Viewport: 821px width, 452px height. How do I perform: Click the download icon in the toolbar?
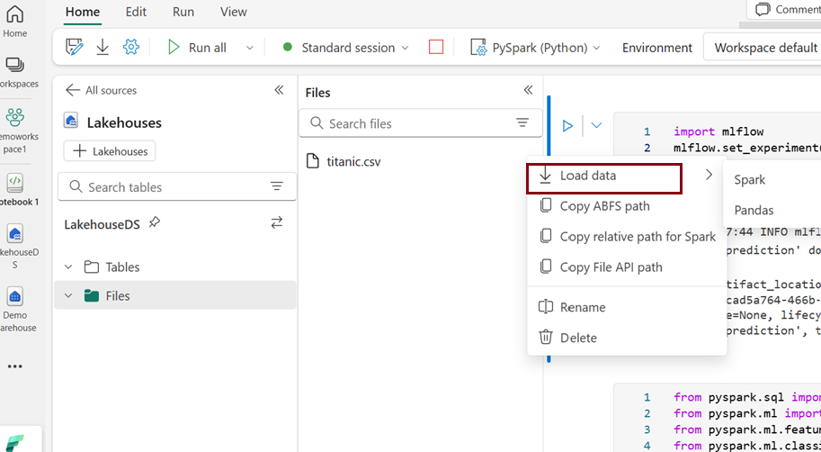coord(103,48)
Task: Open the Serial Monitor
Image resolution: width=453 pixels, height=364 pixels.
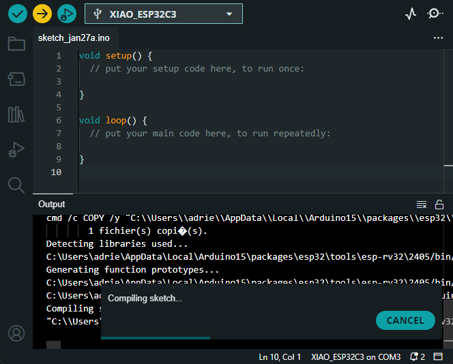Action: (435, 14)
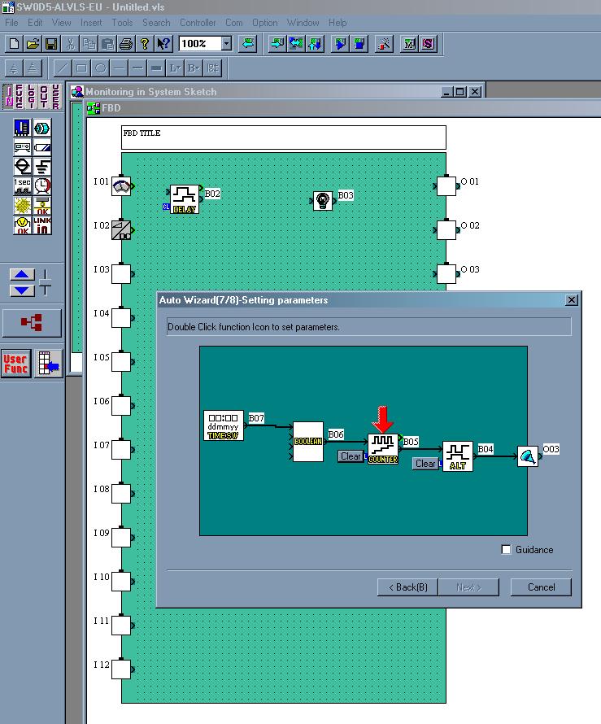Click the COUNTER function block B05
The image size is (601, 724).
[x=383, y=448]
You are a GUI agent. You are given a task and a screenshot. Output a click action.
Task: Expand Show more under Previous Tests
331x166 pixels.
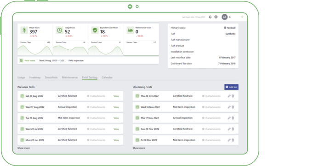(x=23, y=148)
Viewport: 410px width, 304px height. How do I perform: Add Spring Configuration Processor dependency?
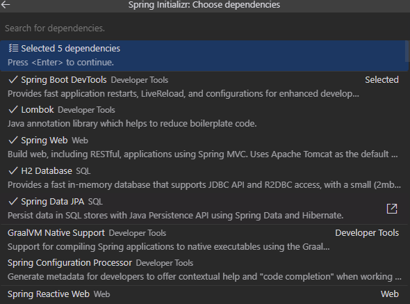pyautogui.click(x=204, y=270)
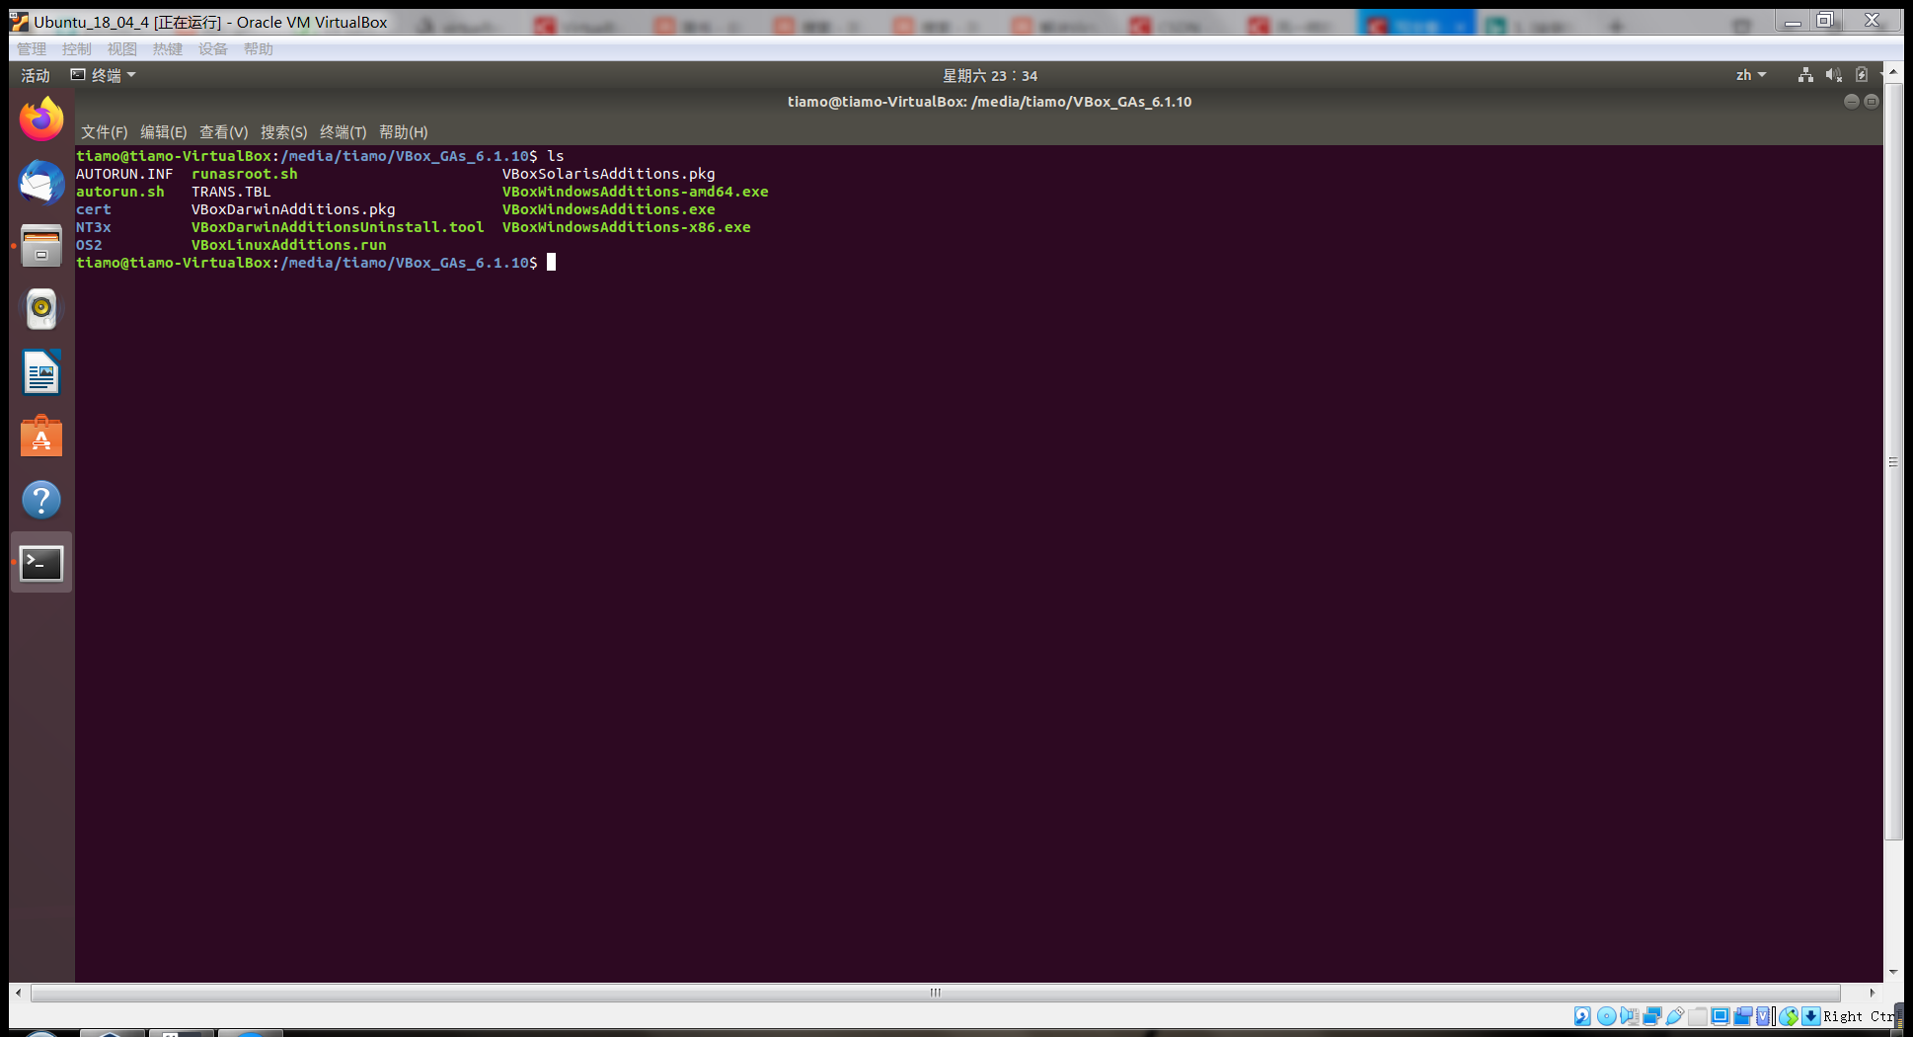Toggle the video recording status icon
The height and width of the screenshot is (1037, 1913).
click(1742, 1016)
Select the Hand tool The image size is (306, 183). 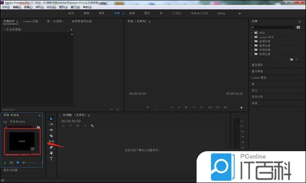[51, 153]
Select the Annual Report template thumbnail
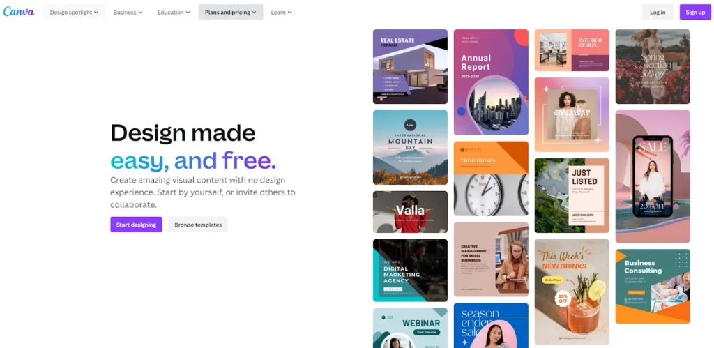The width and height of the screenshot is (714, 348). pyautogui.click(x=491, y=82)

Given exercise: Place in a JSON list of strings the rows starting at the line that contains "You are a GUI" and ending at the line that contains "(x=23, y=148)", both included, one string per line and no blank lines, and leave the pictures out.

Output of the exercise:
[
  "You are a GUI agent. You are given a task and a screenshot. Output a click action.",
  "Task: Expand Show more under Previous Tests",
  "331x166 pixels.",
  "(x=23, y=148)"
]